Wednesday, November 04, 2009

Routing Protocols

In determining the best route to a destination, different routing protocols use a number of different measurements. These measurements are called metrics. Each routing protocol uses one or more metric to calculate the best route to a particular destination. The most common metrics include path length (hop count), reliability, delay, bandwidth, load, and financial cost of a link.

Another major difference between routing protocols is how they handle updating each other with current information. There are many methods of doing this. Given these major differences, routing protocols are broken into two main categories: Distance Vector and Link State.
Distance Vector protocols include RIP and IGRP. They send their entire routing tables out in all directions at regularly scheduled intervals.

Link State protocols are more advanced than distance vector protocols because, unlike distance vector, they do not send periodic routing updates. Link State protocols include OSPF, NLSP, BGP, and IS-IS.

They send partial routing tables (of their own networks) to everyone and then send updates when necessary.
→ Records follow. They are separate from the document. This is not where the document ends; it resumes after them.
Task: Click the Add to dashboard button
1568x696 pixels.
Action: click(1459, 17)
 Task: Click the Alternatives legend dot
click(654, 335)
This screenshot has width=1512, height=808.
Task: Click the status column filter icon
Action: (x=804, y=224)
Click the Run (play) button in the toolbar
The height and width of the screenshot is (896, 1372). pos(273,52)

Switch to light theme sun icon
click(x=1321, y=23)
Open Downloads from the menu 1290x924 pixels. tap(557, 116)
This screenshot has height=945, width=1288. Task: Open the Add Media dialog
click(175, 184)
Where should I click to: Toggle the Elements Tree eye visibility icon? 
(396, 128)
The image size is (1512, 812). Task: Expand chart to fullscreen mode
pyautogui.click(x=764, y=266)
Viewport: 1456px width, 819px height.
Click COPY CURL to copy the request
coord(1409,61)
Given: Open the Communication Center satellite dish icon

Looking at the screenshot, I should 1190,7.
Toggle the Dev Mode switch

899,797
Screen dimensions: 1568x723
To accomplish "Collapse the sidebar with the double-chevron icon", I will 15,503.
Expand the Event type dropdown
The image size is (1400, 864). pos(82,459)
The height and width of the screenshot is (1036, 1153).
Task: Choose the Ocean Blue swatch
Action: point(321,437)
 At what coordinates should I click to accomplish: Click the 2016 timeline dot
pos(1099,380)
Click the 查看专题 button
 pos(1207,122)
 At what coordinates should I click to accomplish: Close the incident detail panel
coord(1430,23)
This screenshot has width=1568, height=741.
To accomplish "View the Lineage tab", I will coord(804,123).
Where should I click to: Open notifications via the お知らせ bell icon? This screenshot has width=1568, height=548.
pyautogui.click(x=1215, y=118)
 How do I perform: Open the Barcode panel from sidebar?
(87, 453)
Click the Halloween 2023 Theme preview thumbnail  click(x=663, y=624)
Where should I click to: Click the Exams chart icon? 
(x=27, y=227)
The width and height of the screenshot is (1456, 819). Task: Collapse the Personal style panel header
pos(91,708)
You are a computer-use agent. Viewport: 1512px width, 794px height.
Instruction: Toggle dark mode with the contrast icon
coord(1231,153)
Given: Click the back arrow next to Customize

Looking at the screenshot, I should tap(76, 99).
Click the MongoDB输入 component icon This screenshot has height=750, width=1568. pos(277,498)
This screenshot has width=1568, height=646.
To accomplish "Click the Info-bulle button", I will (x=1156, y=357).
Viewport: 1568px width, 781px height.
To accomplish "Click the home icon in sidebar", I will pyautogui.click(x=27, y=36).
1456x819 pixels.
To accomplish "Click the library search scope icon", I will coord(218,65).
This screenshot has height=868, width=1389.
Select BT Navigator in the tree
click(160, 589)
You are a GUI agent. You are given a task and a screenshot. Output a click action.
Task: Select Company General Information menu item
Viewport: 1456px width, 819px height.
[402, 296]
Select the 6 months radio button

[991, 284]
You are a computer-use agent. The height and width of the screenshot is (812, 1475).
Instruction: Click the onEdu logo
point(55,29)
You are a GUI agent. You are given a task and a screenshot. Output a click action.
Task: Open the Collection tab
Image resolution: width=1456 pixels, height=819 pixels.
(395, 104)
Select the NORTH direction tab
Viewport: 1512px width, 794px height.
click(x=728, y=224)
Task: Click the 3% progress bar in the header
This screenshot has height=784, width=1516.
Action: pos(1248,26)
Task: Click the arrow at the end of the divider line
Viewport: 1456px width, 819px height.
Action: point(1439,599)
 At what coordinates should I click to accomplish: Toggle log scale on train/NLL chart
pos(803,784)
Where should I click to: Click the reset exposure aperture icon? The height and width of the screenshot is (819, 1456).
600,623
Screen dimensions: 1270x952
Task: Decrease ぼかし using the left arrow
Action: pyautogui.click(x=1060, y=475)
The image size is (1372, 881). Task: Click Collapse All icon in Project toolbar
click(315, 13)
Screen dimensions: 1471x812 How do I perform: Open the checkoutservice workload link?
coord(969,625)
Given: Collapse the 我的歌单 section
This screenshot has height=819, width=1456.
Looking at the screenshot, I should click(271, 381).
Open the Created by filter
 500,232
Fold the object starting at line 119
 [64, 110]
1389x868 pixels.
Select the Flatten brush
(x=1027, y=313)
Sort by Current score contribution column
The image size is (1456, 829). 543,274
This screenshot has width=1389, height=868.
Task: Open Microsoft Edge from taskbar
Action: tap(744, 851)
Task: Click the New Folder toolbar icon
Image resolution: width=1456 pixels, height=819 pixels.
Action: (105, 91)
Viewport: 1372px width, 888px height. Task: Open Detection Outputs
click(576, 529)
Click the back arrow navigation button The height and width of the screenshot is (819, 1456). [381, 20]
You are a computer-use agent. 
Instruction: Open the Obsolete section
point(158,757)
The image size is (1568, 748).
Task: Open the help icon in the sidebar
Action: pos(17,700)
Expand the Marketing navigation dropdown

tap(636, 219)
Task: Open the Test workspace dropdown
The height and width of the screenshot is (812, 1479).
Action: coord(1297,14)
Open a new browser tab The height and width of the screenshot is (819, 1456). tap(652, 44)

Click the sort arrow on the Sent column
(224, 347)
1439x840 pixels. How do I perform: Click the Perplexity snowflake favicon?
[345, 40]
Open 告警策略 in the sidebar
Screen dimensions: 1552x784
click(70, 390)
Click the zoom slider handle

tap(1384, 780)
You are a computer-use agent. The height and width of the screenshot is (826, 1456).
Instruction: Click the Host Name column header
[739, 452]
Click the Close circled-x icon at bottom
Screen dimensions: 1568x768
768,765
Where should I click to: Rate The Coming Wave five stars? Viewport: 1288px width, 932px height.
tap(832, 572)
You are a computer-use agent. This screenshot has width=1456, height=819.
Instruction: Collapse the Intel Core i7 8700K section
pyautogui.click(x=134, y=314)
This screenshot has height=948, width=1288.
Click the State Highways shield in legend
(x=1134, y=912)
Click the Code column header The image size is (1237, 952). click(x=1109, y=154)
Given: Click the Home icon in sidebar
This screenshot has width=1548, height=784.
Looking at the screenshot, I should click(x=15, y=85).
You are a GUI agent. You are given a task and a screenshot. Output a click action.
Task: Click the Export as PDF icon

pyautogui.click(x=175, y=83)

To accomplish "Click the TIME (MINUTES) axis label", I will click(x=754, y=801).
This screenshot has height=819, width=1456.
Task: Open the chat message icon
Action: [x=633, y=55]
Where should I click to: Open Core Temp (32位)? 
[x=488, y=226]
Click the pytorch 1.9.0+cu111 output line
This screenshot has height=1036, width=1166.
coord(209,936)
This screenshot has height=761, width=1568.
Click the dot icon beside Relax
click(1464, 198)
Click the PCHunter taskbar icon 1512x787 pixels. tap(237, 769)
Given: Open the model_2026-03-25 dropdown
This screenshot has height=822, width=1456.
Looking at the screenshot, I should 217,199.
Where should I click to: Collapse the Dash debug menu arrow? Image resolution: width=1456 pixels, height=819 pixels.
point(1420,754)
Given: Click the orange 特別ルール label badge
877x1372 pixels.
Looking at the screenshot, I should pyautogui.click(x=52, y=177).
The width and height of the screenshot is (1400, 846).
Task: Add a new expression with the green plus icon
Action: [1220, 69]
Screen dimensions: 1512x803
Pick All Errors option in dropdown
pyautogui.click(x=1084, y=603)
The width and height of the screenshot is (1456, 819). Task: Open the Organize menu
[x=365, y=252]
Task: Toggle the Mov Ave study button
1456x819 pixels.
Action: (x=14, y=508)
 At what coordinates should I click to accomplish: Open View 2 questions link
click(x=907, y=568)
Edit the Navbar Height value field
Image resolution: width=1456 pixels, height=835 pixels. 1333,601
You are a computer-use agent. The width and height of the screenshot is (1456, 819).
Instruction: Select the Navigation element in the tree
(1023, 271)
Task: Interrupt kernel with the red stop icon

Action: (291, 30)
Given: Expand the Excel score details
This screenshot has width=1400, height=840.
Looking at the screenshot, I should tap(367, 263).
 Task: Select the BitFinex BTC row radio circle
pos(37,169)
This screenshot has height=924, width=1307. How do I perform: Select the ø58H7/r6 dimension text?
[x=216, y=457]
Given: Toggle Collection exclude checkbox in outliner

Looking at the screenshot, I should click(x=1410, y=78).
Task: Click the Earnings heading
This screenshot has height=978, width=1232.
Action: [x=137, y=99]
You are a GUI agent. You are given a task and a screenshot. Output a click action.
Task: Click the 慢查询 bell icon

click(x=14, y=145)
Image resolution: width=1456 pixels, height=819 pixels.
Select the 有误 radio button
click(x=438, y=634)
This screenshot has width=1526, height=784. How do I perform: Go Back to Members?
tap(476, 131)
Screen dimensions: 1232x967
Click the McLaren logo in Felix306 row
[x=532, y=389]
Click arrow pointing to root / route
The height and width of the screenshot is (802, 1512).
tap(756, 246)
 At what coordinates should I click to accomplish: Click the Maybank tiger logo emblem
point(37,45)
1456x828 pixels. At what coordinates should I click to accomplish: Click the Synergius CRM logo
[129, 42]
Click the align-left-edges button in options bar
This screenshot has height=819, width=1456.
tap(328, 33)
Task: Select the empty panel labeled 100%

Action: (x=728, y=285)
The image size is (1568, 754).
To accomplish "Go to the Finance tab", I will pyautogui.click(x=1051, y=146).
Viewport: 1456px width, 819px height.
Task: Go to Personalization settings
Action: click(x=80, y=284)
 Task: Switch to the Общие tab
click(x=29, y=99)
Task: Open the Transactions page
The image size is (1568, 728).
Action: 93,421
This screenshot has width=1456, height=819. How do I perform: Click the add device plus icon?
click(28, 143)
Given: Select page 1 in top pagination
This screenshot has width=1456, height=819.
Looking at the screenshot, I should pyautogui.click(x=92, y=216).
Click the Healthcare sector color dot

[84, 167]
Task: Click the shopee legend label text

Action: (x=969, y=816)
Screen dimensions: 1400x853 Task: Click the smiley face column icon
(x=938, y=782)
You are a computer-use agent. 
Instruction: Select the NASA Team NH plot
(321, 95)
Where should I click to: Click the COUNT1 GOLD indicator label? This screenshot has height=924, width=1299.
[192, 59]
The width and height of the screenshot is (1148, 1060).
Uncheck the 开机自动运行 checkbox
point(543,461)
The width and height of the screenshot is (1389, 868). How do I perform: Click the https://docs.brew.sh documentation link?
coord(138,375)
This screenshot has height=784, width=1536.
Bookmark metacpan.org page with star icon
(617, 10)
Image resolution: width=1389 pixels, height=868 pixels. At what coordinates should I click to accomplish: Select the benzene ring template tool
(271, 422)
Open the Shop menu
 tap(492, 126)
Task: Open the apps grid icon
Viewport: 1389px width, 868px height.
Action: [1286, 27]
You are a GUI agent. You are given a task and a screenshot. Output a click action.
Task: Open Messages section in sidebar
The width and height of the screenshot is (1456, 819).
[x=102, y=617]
Cisco Hierarchical Internetworking Model

Cisco characterizes networks by using a three-level hierarchical model. This helps clarify the purpose of each device in the network. Cisco calls them the Access, Distribution, and Core levels. They are described here:

Access level
Where end (user) nodes access the network. These are closet or desktop routers or switches. If the network is designed well, a good portion of the intra-workgroup traffic will remain at the Access level. VLANs are implemented at this level. Some basic filtering can happen here, but it is usually implemented at the distribution level. If there are WAN connections, they would connect the Access level to the Distribution level.

Distribution level
Aggregates the Access level connections to the Core level. Oversubscription of bandwidth happens here (150 10Mbps access-level users do not require a T1 to the Core, because they will not all use this bandwidth at the same time). Most Access Lists, compression, and encryption should be implemented here. Devices at this level are almost exclusively routers.

Core level
Concentrates all traffic that needs to transverse the network. The focus here is switching traffic as fast as possible. ATM, Gigabit, SONET, and other high-speed technologies are usually implemented here (although it is becoming more common to see higher speeds closer to the Access level, as equipment prices drop).